Frankenheimer’s film is one of the supreme examples of a movie that shouldn’t have worked, but did. No part of the plot stands up to rational analysis for one second, but when the tale is told through stark black and white imagery that puts us deep in the world of a nightmare it is spellbinding. Unfortunately, the irrationality of the plan the villains carry out and of the other characters’ responses to their evil deeds in The Manchurian Candidate are on full display in this homage, without the paranoid verve that makes the movie compelling. All by itself the potion puts Tim so deep in Evan’s power that he gladly goes to witch Magda Rákóczi to buy poison and insists she sell it to him even after she has pointed out that it is useful for nothing but murder. It doesn’t seem there is anything left for the card to add to the control Evan has over him.
It gets worse. Evan is acting as the agent of the evil Rev’d Gregory Trask. Trask is unhappily married to a woman named Minerva, and is blackmailing Evan into sending an assassin to kill her. When Evan shows Tim the card today, he confirms that the intended victim is a woman. But why not have him kill Trask? As my wife, Mrs Acilius, points out, if Trask dies, Evan will be free of the threat of blackmail. So if he is prepared to be a party to murder, you’d think he would forget Minerva and commit the crime he has a motive to commit.
The highlight of today’s episode doesn’t have anything to do with Evan, Tim, Minerva, or Trask. It is a scene between Magda and sometime maidservant Beth.
Beth has come to the Old House on the great estate of Collinwood to plead with Magda to lift a curse she has placed on Beth’s boyfriend, rakish Quentin Collins. Quentin murdered his estranged wife, Magda’s sister Jenny, and as revenge Magda turned him into a werewolf. Magda is unimpressed with anything Beth says until she tells her that in spite of everything, she will marry Quentin and go away with him. Magda marvels at this and asks Beth if she will really go through with it knowing that any son Quentin might have will suffer from the same curse. Shocked, Beth asks Magda if she means what she has said, and she repeats that Quentin’s son will also be a werewolf. Beth replies that in that case, Magda has laid a curse upon her own kin.
Magda dismisses this, saying that Jenny had no children by Quentin. Beth says she is wrong, that Jenny bore twins, a boy and a girl. Beth lays the story out systematically, and it dawns on Magda that she is telling the truth. Magda calls out to Jenny’s spirit and begs forgiveness, saying she did not know. Beth says that it is time to lift the curse, and Magda tells her to get a pentagram and make sure the boy wears it all the days of his life. Beth has her own moment of horrified realization. “And… you can’t end it? Can you?”

Terrayne Crawford had some weaknesses as an actress that severely undercut her in her first weeks as Beth.
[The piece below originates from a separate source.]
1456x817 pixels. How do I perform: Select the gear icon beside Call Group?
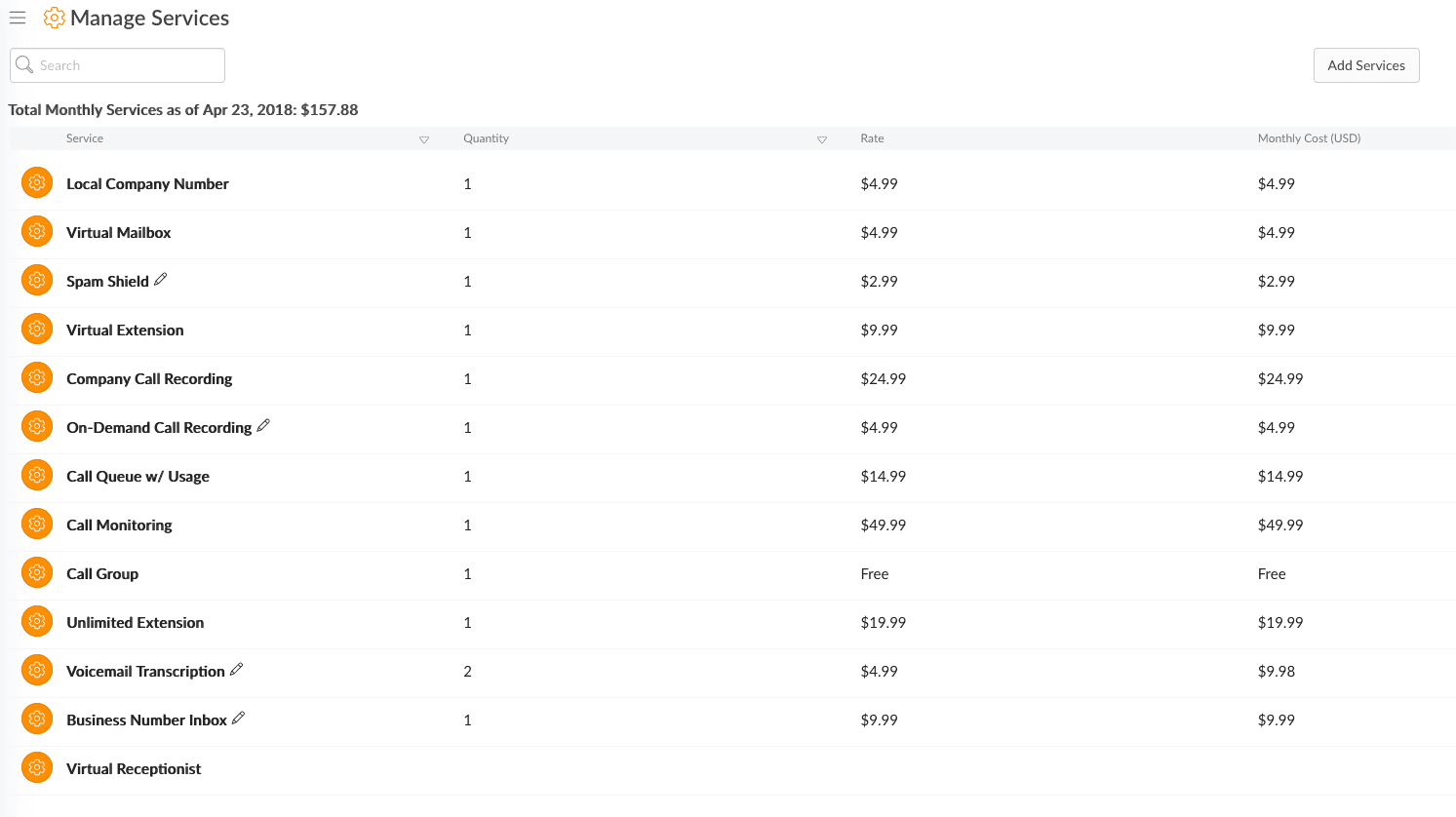37,573
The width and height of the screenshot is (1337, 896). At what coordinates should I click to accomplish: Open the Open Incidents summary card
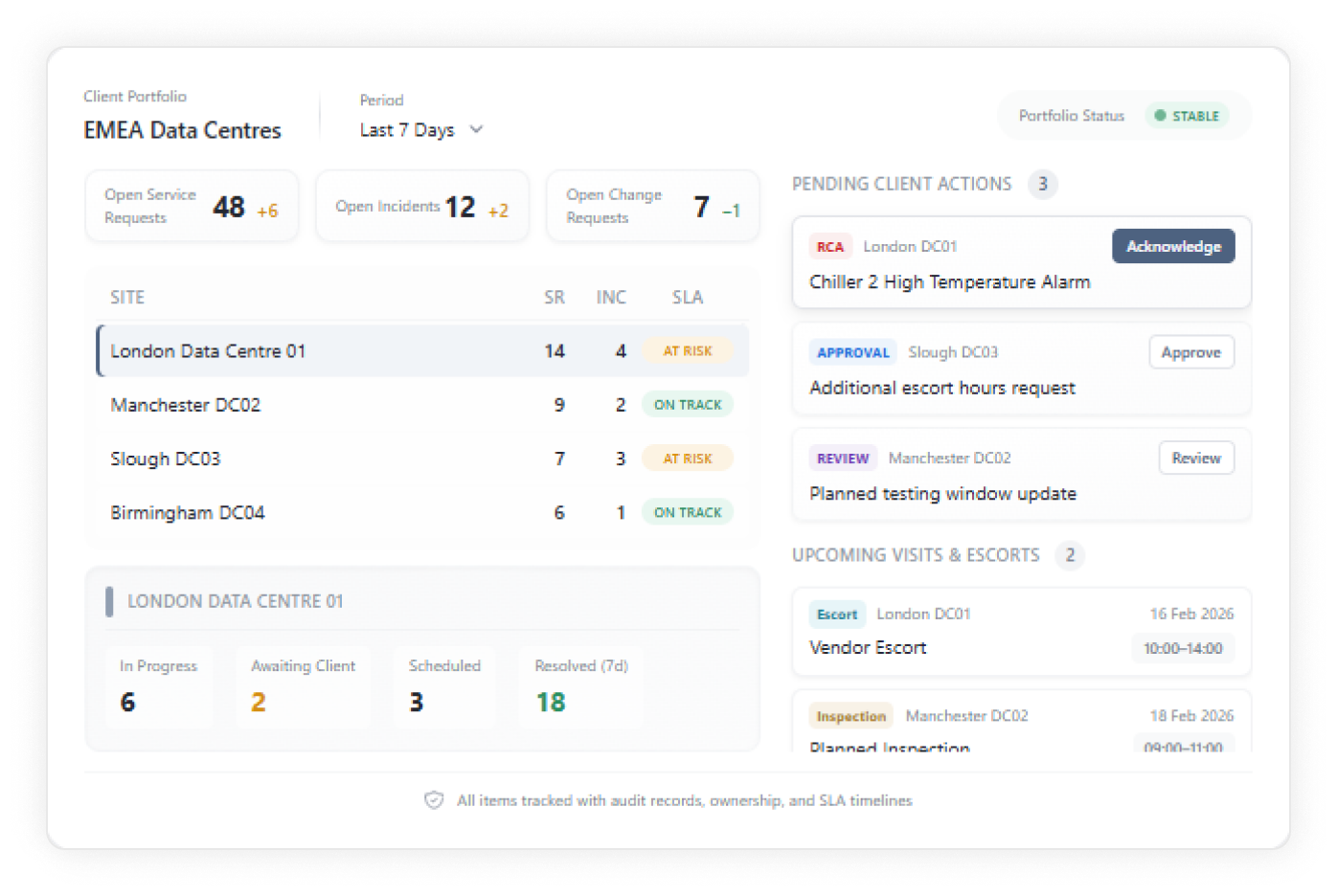[421, 206]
But this scene is right in her wheelhouse. She is flawless as she portrays Beth’s progression from weepy begging to methodical explanation to utter shock. And Grayson Hall of course brings great power and vivid color to Magda.
We’ve been waiting for this scene since #642, months before Magda first appeared in #701, let alone before she placed the curse on Quentin in #750. In that episode, back in December 1968, the show took place in a contemporary setting. The characters had noticed some strange goings-on, and held a séance as part of their inquiry. The spirit they reached was Magda, who spoke regretfully of “my currrrse!” It’s taken more than 24 weeks, but Magda has finally learned what she already knew when we first heard from her.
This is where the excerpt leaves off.